I don't think Doc Carr is meant to have heard the voice of the painting, but they aren't making it clear. She doesn't react when it happens, but after Jean-Paul leaves she gives the painting a funny look and then stares off after him looking concerned, so... Who knows?

Back to Cafe Le DayGlo now where we get a two minute scene of Forrest and Tarot Lady debating whether he should get a plane home or go and see Jean-Paul. They're very thorough. In the end he decides to go home, and trusts Quinto (Quinto is there, I should have said, soz), to get his documents to Jean-Paul for a new signature. Once that's decided, Quinto wanders off and Tarot tells Forrest a tale about the time Jacques got voodoo'd for being a murdering devil.
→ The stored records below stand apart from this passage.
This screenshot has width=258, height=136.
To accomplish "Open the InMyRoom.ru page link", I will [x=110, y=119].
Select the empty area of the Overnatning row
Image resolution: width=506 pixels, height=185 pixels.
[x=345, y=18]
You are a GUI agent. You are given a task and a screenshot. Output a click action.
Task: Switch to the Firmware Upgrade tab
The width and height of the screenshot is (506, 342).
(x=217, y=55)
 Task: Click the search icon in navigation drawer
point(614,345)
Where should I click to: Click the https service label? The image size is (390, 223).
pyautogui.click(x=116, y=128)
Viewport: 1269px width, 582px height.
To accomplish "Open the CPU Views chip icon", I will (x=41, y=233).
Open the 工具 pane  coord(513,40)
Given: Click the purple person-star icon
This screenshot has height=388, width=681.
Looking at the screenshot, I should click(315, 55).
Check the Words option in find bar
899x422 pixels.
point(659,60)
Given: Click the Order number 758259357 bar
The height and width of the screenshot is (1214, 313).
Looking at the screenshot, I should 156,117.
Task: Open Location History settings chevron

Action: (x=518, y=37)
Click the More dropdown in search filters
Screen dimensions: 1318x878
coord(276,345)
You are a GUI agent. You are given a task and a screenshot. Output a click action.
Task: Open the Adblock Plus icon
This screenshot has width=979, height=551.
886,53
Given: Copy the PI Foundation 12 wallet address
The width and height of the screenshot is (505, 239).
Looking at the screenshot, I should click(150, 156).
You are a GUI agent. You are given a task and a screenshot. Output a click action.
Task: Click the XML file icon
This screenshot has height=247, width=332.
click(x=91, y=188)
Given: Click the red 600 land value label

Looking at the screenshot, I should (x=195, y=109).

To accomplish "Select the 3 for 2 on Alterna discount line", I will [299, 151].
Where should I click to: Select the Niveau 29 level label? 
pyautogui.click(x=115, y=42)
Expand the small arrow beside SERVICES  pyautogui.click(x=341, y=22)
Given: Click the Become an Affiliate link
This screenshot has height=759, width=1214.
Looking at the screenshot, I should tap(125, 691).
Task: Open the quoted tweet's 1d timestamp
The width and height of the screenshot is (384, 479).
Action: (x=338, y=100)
A story she knows because her Dad was the priest who passed sentence. 300 years ago. She just casually drops that in there. As you do. Because apparently, right, her Dad is pretty old. NO SHIT! It's ok though, she's his youngest daughter. Just in case Forrest was getting worried about the age gap.

Ooh, now she's gonna read his cards! I wonder what this is gonna turn up... nothing much to be honest, she just turns over one card and tells him it's name, without explaining it's meaning in the slightest. He can read the name himself, woman! What a swizz!

Ah, now she's turning over the cards one by one and equating each one to a character on the show. I'd best make a note of these, in case it's important later. You know, foreshadowing and shit;

Dan Forrest: The Knight of Clubs
Doc Carr: The Ace of Cups

Oh, that's as many as we get, cos she gets interrupted by Quinto wandering back in and telling Forrest his bus to the airport has arrived, She does turn another card over and says it's herself, but she doesn't name it, so it could be anything. Bit of a damp squib, that whole thing, really. Went nowhere. Although I suppose it killed a minute. As does his dithering over whether he should go home after all. COME ON MAN! YOU DECIDED THIS, LITERALLY 5 MINUTES AGO! He finally relents when Tarot Lady promises to be his 'listening post' on matters concerning Jean-Paul and Doc Carr.

When he leaves Tarot Lady comes across all grim and mentions to Quinto that the card Forrest chose earlier, the one she didn't explain, the one I got all upset about...was the card of Jacques Elois DesMonde! That Devil!! She does her best to look concerned, but I'm not sure she pulls it off.

Is this ok? I can go again, if...? What do you mean no second takes??
Our spooky end title music is then played out over a long, lingering shot of the talking portrait of Bill Compton, just in case we'd forgotten who Jacques is. Cos it's not like they mention his name 978 times every bloody episode.

So, does the fact that all the characters apparently relate to a Tarot card mean some kind of bigger destiny is waiting to be played out? Has Doc Carr figured out that Jean-Paul is being tormented by a talking watercolour? And just where the hell has Raxl gotten to? Those stairs won't walk themselves you know!

Some of these questions, and perhaps many more although I wouldn't put money on it, will be answered in the next exciting episode of Strange Paradise. Don't miss it! Oh, and on this blog, I am God. Think on!